Using the records below, write out again exactly the lines that begin at the line containing "Letselschade advocaat Ridderkerk (38, 2346)" and end at the line containing "Home (10, 259)", and no other lines.

━━━━━━━━━━━━━━━━

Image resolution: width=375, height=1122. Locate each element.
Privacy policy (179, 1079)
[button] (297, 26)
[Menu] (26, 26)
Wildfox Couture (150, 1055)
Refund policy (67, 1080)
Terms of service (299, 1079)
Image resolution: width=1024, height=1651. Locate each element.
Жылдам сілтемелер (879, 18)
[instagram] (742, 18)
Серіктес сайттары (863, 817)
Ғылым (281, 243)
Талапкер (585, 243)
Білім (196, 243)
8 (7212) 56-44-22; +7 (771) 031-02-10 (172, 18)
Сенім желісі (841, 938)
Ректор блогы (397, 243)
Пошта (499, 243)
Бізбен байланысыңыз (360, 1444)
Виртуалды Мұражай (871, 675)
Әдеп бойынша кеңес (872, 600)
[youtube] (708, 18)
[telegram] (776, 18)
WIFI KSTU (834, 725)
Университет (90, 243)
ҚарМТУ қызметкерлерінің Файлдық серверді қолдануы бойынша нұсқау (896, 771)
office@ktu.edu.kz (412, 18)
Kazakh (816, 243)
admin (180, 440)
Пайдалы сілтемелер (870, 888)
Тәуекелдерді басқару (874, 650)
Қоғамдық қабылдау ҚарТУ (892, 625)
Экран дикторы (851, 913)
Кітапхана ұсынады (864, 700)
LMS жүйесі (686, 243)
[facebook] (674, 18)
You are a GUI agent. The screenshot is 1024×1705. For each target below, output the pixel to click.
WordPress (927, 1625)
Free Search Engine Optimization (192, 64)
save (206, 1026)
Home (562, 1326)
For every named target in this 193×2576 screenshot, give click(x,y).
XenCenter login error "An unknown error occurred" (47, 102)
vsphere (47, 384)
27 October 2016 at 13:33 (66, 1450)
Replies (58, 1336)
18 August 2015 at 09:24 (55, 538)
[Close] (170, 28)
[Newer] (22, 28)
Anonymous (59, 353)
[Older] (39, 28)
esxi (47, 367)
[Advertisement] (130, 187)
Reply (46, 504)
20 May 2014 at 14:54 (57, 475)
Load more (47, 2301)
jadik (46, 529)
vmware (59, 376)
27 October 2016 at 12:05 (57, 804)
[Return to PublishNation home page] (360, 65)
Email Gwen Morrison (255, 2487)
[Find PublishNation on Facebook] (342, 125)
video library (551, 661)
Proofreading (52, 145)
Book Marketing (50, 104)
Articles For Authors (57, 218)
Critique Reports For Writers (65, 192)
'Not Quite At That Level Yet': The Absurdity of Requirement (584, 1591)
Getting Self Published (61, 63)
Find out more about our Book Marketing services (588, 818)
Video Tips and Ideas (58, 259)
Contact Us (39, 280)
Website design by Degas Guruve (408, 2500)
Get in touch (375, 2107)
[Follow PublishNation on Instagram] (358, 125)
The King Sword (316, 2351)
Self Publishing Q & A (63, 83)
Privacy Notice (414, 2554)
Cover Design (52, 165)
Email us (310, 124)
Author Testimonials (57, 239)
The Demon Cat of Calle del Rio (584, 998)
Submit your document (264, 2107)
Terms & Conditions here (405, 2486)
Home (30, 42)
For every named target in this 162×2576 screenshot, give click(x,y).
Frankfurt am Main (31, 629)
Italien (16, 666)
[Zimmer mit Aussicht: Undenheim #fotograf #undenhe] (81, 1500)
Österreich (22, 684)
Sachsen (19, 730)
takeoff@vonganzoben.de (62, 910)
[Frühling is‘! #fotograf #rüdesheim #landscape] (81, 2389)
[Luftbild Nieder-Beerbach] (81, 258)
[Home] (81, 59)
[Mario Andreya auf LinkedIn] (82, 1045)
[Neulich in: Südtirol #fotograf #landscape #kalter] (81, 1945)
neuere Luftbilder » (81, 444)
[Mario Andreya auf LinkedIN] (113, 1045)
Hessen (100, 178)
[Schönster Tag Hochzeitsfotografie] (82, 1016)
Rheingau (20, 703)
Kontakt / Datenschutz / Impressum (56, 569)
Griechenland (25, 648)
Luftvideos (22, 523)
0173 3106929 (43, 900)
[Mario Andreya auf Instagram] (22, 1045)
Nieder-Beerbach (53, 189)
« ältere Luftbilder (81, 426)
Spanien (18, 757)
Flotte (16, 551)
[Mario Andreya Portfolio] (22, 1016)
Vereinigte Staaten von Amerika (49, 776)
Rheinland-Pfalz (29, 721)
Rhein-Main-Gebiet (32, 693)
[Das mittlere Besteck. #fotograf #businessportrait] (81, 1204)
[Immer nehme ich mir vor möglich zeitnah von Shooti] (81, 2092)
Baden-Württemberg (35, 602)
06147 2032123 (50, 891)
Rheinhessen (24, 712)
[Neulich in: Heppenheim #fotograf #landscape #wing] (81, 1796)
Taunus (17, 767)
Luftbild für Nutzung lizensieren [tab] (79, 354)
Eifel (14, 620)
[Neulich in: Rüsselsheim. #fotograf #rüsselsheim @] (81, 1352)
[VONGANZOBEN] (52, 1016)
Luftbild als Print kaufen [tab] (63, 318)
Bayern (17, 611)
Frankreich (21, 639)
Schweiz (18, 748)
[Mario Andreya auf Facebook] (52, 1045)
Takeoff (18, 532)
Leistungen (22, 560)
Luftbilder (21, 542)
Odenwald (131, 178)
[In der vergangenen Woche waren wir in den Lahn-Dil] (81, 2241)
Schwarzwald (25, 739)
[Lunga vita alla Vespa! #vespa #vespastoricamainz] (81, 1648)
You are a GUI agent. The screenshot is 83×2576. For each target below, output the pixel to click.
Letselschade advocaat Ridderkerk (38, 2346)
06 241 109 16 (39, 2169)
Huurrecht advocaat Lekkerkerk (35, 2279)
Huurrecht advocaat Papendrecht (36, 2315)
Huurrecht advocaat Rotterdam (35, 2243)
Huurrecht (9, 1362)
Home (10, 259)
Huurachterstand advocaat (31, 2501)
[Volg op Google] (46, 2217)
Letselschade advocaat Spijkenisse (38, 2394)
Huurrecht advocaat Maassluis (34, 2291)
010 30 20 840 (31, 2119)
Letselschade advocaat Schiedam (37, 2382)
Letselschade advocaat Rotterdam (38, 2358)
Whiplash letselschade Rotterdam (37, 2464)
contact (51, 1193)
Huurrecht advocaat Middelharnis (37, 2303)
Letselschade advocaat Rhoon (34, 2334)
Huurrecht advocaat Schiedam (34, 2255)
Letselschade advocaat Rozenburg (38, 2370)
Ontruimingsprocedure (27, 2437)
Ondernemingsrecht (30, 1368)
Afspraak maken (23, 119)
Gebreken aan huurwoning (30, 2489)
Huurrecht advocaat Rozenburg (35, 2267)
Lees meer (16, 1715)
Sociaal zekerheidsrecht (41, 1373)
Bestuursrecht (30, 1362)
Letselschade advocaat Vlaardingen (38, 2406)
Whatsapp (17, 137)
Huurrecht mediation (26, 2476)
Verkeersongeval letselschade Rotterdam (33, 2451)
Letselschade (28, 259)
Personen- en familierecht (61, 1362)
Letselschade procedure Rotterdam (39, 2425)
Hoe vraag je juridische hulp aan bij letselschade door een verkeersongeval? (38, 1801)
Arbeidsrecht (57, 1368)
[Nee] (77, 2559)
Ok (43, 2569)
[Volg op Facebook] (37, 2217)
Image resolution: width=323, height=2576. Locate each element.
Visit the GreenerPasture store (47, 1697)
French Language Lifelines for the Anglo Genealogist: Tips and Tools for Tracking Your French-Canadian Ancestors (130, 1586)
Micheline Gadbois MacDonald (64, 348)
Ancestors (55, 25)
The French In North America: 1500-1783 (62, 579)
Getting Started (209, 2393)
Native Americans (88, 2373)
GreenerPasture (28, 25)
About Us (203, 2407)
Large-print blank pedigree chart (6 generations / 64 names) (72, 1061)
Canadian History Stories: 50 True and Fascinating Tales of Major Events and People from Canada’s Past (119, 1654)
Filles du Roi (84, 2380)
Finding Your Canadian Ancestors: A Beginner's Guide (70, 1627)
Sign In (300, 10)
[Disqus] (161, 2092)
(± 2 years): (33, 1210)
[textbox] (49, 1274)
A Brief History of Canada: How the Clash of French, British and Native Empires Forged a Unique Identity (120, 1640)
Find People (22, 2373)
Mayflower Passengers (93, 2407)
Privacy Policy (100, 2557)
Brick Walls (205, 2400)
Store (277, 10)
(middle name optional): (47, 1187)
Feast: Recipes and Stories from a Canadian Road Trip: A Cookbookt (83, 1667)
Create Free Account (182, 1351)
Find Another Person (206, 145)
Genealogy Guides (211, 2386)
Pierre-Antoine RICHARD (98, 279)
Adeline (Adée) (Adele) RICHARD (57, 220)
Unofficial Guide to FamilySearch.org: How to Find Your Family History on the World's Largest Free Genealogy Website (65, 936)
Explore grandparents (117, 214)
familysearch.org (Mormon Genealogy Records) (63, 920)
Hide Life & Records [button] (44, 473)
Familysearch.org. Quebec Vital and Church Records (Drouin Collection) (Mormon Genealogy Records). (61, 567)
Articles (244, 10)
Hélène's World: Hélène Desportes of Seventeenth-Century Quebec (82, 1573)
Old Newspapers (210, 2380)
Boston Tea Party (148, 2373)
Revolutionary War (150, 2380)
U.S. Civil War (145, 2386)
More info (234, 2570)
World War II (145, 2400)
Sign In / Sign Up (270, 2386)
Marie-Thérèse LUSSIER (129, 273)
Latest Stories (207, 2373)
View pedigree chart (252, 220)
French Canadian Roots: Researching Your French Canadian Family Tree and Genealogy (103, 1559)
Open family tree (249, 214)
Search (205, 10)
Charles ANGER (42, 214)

━━━━━━━━━━━━━━━━

ANSWER BOX:
Letselschade advocaat Ridderkerk (38, 2346)
06 241 109 16 (39, 2169)
Huurrecht advocaat Lekkerkerk (35, 2279)
Huurrecht advocaat Papendrecht (36, 2315)
Huurrecht advocaat Rotterdam (35, 2243)
Huurrecht (9, 1362)
Home (10, 259)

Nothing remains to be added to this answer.